El feminismo ha movido la lente de las espacialidades productivas. Como argumenta Silvia Federici, permite contabilizar la duración de la jornada laboral incluyendo las cocinas y los dormitorios. Agreguemos también los barrios y los espacios comunitarios. Es en esa trama de espacialidad laboriosa donde tiene lugar la tarea de reproducir la vida, y donde se hacen los trabajos que mixturan lo autogestivo con los recursos escasos, desplegando tareas sociales que completan y/o reemplazan los servicios públicos deficientes o inexistentes, a la vez que sostienen una fuerza de trabajo disponible a niveles crecientes de precariedad. Así, hay casas que se convierten en guarderías ante la falta de vacantes, comedores que se prolongan también en las casas porque ya quedan chicos, ferias que sirven de resguardo para el consultorio médico, arreglo de calles y de espacios escolares a cargo de cuadrillas barriales, sobrecarga de las redes dedicadas a la violencia de género, sin contar la ayuda frente a desalojos.

Es este mundo del trabajo asociado a las imágenes de lo “sumergido” –que muchas veces se quiere reconocer a medias con el eufemismo de “voluntariado”, reduciéndolo a solidaridad intermitente y espontánea o a acciones caritativas– el que permite que aun en una crisis como la actual la organización social estructure una vida cotidiana. Es este mundo del trabajo polifacético y polirrúbrico el que está protagonizado por mujeres, lesbianas, travestis y trans en su gran mayoría. Son quienes despliegan una enorme masa de trabajo gratuito, apenas subsidiado, “no registrado”, precarizado, que coincide con la imagen más contundente del “trabajo esencial” y que una y otra vez tiene que validar su capacidad productiva y su volumen político.
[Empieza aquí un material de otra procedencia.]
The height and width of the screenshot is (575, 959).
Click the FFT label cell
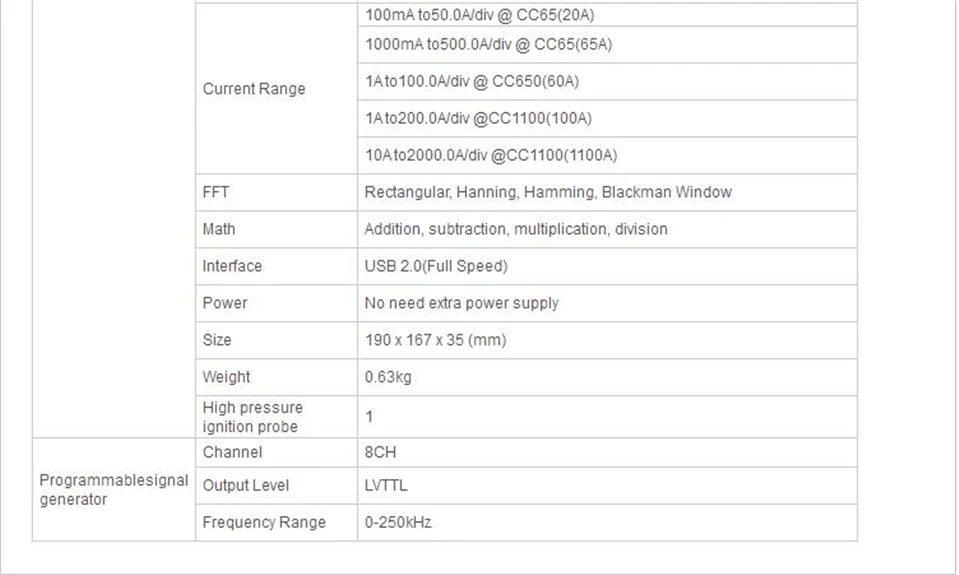pyautogui.click(x=276, y=192)
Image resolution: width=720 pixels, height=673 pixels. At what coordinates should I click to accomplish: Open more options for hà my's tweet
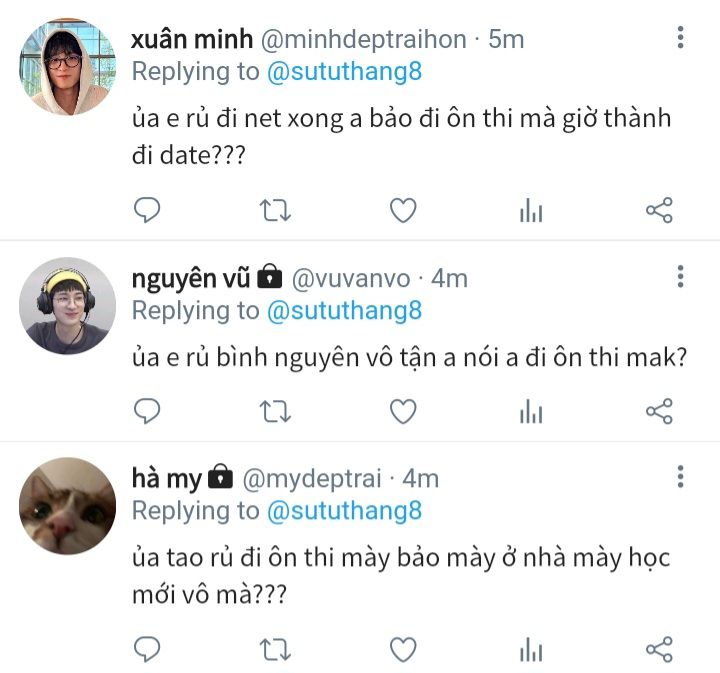click(681, 477)
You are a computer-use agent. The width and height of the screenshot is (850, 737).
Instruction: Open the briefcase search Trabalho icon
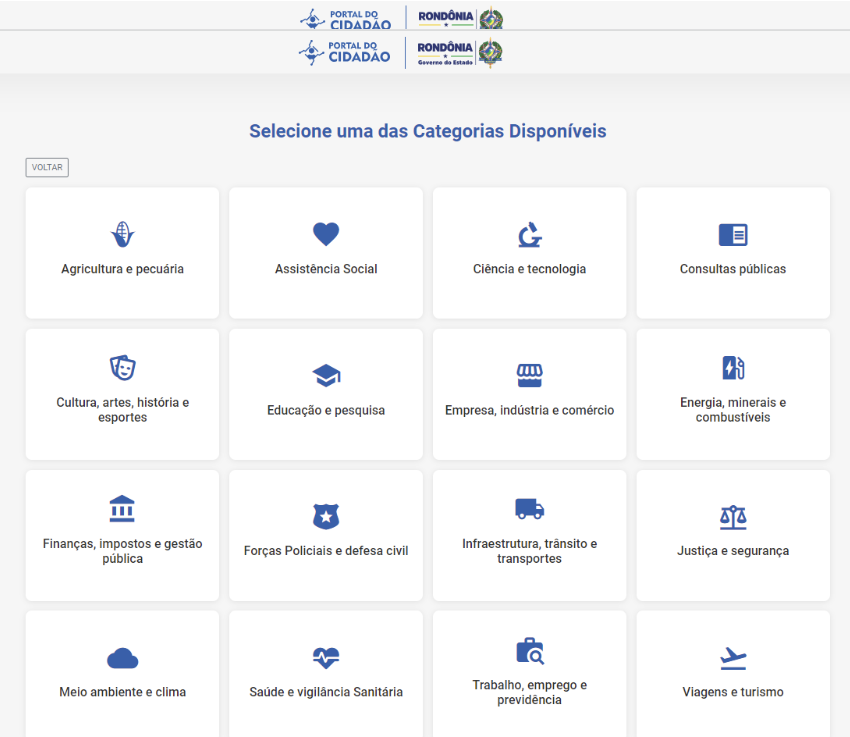pyautogui.click(x=530, y=651)
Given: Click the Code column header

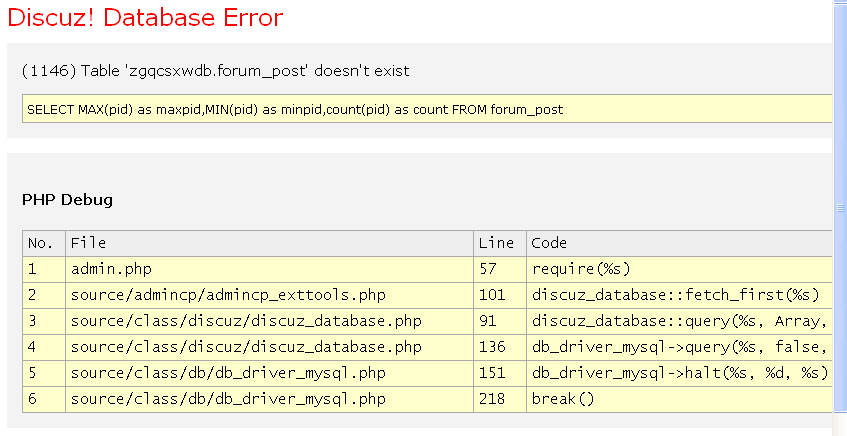Looking at the screenshot, I should (x=549, y=243).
El debate sobre la remuneración del trabajo de cuidados evidencia un dato clave: la jerarquía que sigue sosteniendo el salario como poder político de decidir quiénes son trabajadorxs y quiénes no. La insistencia sobre la consideración de las economías populares como no-trabajo es un intento de feminizarlas, como si se tratara así de aplicarles una minusvalía política (que ni el reconocimiento de la CGT parece del todo conjurar). Por eso es clave que sus dirigentas sean mujeres, travestis y trans: tienen los mejores argumentos y experiencias sobre lo que significa hacer valer los trabajos despreciados y, aun así, poder desacoplarlos de los mandatos de género con que se los naturaliza y explota.